Japan, Christians, Genocide 1500-1600's: Blood and Soil

The Portuguese Catholic brothers brought Christianity to Japan, and a large group had converted by the 1500's when Japan decided it needed more land and headed west to Korea. There were Christian warriors among the invasion force and their behavior was indistinguishable from non-Christian Japanese forces, as Ben Kiernan recounts it in Blood and Soil.

About 150,000 Japanese troops landed in Korea in May-June 1592, spearheaded by the Christian daimyo Konishi Yukinaga and his division of 18,000 coreligionists. They soon found the walls of Korea's three southern fortresses “so low that defenders on the top were inundated by enemy shot and arrows and had to creep around on their knees to avoid being hit.”
The Japanese tried to wipe out he Korean forces, and massacres proliferated. The Japanese took Pusan in a few hours on May 25. They took 8,000 heads, putting “every one who showed a sign of resistance to the edge of the sword.” Two days later, Konishi attacked Tongnae, defended by 20,000 Korean troops. At a cost of 100 Japanese killed, he “filled the fosse with five thousand dead.” The next day a 20,800-strong division, commanded by Buddhist daimyo Kato Kiyomasa, landed at Pusan. On May 31, Kato took Kong-ju, “putting three thousand Koreans to the sword.” On the same day a third division of 12,000, under the Christian daimyo Kuroda, attacked Kimhae, “inflicting terrific damage on the enmy” and killing thousands more at Seishiu. Pushing north in early June, Konishi's forcees killed another 3,000-8,000 Korean troops in the Choryong pass...Three Japanese divisions had killed 15,000-20,000 Korean soldiers in three weeks. (125-6)
Those buried in Hideyoshi's Mimizuka represented just a fraction of the estimated 100,000-200,000 noses cut from Korean victims and sent to Japan in 1597-98. Many went to establish local “ear-mounds,” which can still be found in northern Kyushu. A Japanses general's war memoirs testified to the burial of 185,738 Korean and 29,014 Chinese “heads.” The Nabeshima clan alone delivered 29,251 Korean noses to Japan. Japanese forces also seized over 100,000 Korean artisans and scholars and perhaps 50,000-60,000 women, and forcibly transported them to Japan or sold them as slaves abroad. (131)
The Christian troops were not rewarded for their acceptance of cultural norms, in fact they, too, were exterminated.

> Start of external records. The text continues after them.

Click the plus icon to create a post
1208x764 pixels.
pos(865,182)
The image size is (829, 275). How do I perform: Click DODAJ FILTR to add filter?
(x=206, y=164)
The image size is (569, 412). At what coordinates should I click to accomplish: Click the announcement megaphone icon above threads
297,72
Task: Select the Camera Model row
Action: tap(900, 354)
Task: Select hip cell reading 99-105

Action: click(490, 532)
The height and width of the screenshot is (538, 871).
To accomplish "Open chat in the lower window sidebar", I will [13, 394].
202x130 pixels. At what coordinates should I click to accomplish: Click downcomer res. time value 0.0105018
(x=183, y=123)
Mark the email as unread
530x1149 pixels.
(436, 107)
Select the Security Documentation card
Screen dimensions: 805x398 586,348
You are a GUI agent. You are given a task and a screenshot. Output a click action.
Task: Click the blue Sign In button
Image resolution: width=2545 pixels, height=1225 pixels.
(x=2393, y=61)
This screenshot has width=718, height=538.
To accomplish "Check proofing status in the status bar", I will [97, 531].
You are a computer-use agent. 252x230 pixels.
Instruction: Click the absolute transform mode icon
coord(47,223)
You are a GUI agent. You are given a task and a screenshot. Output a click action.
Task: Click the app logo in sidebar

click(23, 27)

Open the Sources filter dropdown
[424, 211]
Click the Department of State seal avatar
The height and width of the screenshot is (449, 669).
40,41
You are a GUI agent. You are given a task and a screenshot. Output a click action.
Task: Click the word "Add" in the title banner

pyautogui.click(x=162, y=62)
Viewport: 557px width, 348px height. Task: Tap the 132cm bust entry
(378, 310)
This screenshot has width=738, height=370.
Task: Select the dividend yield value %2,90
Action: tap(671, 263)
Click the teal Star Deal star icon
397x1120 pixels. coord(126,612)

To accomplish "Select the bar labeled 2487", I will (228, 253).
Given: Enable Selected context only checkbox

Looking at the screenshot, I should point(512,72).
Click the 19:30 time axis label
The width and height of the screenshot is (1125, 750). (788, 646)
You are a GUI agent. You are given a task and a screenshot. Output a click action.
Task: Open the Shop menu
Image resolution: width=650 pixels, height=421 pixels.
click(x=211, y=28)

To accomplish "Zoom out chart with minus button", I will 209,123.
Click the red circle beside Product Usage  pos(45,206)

Korea lay in ruins, many of its people exterminated. As if bringing Hideyoshi's legacy home again, Japan now turned inward. In a civil war, his successor Tokugawa Ieyasu, destroyed Konishi's army, with the help of another Christian daimyo and of Kato Kiyomasa. The new Tokugawa shogunate launched descrimination agasint Christians in 1611 and “general persecution” in 1614. Two years later, the shogun orderd daimyo to intensify efforts to eradicate Christianity. Over 50 Christians were executed at Kyoto and Nagasaki in 1619, and 55 in 1622...In Kyushu in 1637, mostly Christian peasants lauched the Shimabara revolt, which the government crushed at a cost of 10,000 troops and 20,000 peasants killed. According to historian, Gavan McCormack, “the last stand” of a group of Christians at Hara castle ended in slaughter by sword and fire in which the army took “around fifteen to sixteen thousand heads.” A “nationwide inquisition” and purge of Japan's remaining Christian began in 1540. Some 600 executions in 1657-58 brought the toll to a total of 3,000 killed. By 1660, “there were practically no Christians left in Japan.” (132)
What lessons are their for the church today? Over and over again, and in a few more posts, we see Christians participating in human rights abuses including participation in genocide. Have they learned to love their enemies and bless them? Have they learned to love their neighbors as themselves and that there is no one who is not a neighbor? I am not advocating pacifism. I believe in the Christian's obligation to protect the weak and innocent with force if needed, but not aggression. I believe in the rules of war, where soldiers fight soldiers and not non-combatants. I think the church needs to expose our sinful hearts and exhort us to love for our neighbors and to combat lies from our spiritual enemy who wants us to destroy each other and our witness. Don't call me a "liberal." I believe in missions and bringing the good news around the world, but I also believe it's extremely important to disciple those who are converted and teach them how to love God and love their neighbor.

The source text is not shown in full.